In den Sommermonaten der Jahre 1879 bis
1884 hielt sich Otto Piltz mit seiner Familie in Cappel bei Marburg
auf. Während dieser Zeit entstand eine Serie von Bildern, die das
Dorfleben dieser Zeit in vielen Aspekten einfing.
"...Piltz und
Sturtzkopf aber mieteten sich in Cappel beim Gastwirt Ronimi ein, um
Menschen, Piltz vor allem Bauern zu malen. Ihn reizte das malerische
Innere - mit den Bauern im sonntäglichen Staat - beim Gottesdienst oder
anderen kirchlichen Feierm. So malte er z. B. die alten Cappeler Männer
auf der Empore während des Gottesdienstes, eine Taufe in der Kirche und
vielleicht als schönstes Bild von allen, die Frauen beim Vaterunser im
Gottesdienst. Im Dämmerlicht der mit Toten-Kränzen und Toten-Kronen
geschmückten Kirche stehen die Frauen zwischen den Bänken in voller
Andacht, die auf jedem Gesicht in besonderer Weise zum Ausdruck kommt.
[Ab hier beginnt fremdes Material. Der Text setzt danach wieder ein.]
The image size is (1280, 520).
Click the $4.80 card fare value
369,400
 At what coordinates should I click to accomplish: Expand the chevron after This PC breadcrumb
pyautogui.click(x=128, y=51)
Mit größter Liebe und schärfster Beobachtung jeder Einzelnen hat Piltz
hier den kirchlichen Vorgang so eindringlich geschildert, daß das Bild
auch den Beschauer zur Andacht zwingt. Alle mit größter Feinheit
gemalten Köpfe zeigen den einheitlichen oberhessischen Typus. Von
Bedeutung ist das Bild auch für die Trachtenkunde Oberhessens, denn es
zeigt die große Veränderung, die seit seiner Entstehung bis zum Jahre
1882 in der Kopfbedeckung der Frauen vor sich gegangen ist. Aus dem
damals sehr großen „Stülpchen“ und dem noch größeren „Schleier“ mit den
schönsten im Dorfe gestickten Verzierungen ist nur ein kleines flach
zusammengedrücktes Stülpchen übrig geblieben, das nur noch ein
Kopfschmuck ist, den man fertig in der Stadt kauft. Es ist sehr zu
beklagen, daß dieses wertvolle Bild für das Museum ebenso wenig wie das
in jeder Hinsicht als schöne Malerei und als Ausdruck, hervorragende
Bild eines Cappeler Kindes nicht erworben werden kann, weil beide
unverkäuflich sind. Von Cappeler Bildern zeigt die Ausstellung noch
eins von der Cappeler Mühle, der Steinmühle, auf dem neben dem Mühlrad
der Müllersbursche sich mit einem jungen Mädchen unterhält, und das
Bild einer Pferdekoppel. Von anderen in der Cappeler Zeit entstandenen
Bildern ist mir nur noch eins in Erinnerung: Die Familie des Cappeler
Schäfers Becker, der, wie auch heute noch der Cappeler Schäfer, in der
alten Schäferei am Glaskopf wohnte, beim Nachmittagskaffe. Piltz
erzählt mit großer Freude, wie köstlich es gewesen sei, beim Malen mit
anzusehen, wie den Kindern die Schnutznasen in die Kaffeetasse gelaufen
seien."
(Quelle: Nr. 56 Oberhessische Zeitung,
Marburg a.d.L. Dienstag, den 6.März 1938 Carl Bantzer 1857-1941
über Otto Piltz, Ausstellung hessischer Künstler März 1938 in Marburg)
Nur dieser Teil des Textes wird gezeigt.